> **Work instruction**
Locate the word "Unlimited" in the data below, then copy every line that holds it.
──────── Extracted records
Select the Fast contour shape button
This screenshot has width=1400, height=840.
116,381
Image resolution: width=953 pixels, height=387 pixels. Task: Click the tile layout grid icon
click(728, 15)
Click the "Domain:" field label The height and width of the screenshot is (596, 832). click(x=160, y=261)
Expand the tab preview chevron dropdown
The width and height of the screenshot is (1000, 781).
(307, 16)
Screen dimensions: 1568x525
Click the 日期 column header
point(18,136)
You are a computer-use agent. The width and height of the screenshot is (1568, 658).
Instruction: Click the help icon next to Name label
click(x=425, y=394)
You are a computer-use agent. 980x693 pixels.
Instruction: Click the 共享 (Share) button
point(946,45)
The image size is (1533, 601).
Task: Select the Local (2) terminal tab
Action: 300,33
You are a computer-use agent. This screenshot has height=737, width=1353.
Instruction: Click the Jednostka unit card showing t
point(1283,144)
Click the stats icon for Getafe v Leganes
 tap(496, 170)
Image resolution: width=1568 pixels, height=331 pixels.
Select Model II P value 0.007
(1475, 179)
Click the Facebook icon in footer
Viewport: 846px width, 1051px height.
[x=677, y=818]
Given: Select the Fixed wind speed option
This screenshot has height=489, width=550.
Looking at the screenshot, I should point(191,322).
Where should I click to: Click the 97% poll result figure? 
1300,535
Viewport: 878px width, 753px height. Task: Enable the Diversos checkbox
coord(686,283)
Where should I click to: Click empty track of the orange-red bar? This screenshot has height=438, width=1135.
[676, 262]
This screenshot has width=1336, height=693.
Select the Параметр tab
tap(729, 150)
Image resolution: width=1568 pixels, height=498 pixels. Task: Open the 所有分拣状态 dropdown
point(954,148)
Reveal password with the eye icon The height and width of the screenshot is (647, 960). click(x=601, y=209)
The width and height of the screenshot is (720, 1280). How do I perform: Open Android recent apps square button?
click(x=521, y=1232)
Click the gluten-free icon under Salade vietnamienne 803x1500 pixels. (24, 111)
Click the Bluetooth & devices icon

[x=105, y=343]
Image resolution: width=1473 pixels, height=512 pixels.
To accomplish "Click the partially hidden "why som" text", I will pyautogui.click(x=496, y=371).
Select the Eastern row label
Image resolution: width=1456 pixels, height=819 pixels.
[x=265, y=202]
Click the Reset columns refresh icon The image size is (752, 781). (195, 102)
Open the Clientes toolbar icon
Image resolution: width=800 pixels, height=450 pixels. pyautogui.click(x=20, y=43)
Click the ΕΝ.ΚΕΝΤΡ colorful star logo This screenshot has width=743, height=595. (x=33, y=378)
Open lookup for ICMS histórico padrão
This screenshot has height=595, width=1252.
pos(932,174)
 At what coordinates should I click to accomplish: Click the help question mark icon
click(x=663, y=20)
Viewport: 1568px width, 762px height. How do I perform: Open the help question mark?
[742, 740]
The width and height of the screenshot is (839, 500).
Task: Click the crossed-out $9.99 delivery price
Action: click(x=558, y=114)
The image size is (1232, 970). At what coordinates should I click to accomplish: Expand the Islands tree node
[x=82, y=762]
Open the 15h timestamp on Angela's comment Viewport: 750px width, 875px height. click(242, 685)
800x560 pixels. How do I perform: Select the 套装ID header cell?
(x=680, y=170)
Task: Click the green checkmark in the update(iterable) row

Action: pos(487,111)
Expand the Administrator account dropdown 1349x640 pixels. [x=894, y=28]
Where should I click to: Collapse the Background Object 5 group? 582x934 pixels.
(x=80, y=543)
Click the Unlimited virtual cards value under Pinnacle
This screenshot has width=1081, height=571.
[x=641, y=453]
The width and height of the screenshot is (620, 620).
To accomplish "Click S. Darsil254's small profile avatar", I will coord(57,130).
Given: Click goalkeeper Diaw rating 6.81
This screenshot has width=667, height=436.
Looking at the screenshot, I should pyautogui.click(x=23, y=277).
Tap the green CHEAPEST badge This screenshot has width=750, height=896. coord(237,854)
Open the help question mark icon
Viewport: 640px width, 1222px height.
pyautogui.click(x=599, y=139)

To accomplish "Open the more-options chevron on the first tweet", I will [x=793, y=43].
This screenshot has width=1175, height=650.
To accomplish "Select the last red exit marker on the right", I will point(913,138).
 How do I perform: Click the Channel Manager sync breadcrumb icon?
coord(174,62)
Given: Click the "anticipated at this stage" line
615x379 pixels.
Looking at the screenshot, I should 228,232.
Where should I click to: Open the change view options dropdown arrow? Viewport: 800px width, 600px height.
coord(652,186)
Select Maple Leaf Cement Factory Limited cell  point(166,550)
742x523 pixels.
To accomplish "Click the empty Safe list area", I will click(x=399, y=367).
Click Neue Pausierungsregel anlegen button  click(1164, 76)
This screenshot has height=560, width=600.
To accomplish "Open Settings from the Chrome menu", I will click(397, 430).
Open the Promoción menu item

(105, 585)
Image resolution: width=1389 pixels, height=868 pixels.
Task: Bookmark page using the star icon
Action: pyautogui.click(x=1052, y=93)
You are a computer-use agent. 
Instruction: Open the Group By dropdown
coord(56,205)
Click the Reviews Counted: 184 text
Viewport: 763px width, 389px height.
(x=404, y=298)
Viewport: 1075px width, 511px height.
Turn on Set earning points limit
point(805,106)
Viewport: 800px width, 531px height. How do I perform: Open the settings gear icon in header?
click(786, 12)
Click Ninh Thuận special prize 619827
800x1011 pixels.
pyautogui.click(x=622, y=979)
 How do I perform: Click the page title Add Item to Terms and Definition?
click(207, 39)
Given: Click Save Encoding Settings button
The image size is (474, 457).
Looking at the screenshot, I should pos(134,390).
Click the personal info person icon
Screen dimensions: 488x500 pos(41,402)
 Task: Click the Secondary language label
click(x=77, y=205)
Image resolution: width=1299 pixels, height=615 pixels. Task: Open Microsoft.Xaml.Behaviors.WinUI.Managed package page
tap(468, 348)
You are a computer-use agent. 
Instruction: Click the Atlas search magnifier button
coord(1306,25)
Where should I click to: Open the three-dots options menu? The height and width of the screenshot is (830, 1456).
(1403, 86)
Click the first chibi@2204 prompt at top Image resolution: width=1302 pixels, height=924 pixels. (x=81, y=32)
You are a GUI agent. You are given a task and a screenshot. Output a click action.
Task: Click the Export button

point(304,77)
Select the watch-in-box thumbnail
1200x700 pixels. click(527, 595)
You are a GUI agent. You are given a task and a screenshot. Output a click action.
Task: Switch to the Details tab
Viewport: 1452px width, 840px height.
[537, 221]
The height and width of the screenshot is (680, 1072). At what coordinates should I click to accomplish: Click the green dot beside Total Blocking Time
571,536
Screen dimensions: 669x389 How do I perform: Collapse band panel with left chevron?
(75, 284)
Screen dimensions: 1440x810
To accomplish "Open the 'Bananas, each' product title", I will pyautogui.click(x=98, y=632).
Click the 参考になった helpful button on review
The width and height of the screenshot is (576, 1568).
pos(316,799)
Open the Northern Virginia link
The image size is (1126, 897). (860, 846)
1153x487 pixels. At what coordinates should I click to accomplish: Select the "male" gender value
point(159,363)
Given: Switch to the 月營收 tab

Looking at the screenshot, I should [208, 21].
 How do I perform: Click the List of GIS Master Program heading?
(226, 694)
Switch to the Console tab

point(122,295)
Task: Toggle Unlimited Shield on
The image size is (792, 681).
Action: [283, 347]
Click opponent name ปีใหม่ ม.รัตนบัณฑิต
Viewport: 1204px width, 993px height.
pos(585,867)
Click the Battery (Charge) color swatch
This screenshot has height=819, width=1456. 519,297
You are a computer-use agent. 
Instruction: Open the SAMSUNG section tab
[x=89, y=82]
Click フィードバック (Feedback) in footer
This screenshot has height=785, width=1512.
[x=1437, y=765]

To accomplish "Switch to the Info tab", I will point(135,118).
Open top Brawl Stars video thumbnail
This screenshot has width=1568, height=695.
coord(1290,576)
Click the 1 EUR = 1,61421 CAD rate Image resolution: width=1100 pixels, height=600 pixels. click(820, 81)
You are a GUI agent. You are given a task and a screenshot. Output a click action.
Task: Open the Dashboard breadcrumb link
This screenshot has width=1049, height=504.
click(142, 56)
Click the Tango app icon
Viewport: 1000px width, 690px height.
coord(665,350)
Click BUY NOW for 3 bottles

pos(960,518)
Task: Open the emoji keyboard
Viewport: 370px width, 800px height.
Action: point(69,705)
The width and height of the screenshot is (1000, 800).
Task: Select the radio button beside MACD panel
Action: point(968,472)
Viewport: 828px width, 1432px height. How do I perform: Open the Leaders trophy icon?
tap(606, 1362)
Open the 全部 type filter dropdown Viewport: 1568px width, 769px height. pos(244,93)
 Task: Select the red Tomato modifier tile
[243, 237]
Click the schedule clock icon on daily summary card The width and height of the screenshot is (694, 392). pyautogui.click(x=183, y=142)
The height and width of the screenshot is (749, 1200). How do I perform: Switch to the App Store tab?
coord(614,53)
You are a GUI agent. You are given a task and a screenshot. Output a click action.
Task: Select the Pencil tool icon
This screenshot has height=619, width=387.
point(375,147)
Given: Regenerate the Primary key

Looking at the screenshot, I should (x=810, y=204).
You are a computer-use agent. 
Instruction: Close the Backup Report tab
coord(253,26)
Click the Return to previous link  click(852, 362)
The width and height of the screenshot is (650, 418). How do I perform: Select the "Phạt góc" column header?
────────────────
> **Task response**
Click the Unlimited virtual cards value under Pinnacle
Task: Toggle Unlimited Shield on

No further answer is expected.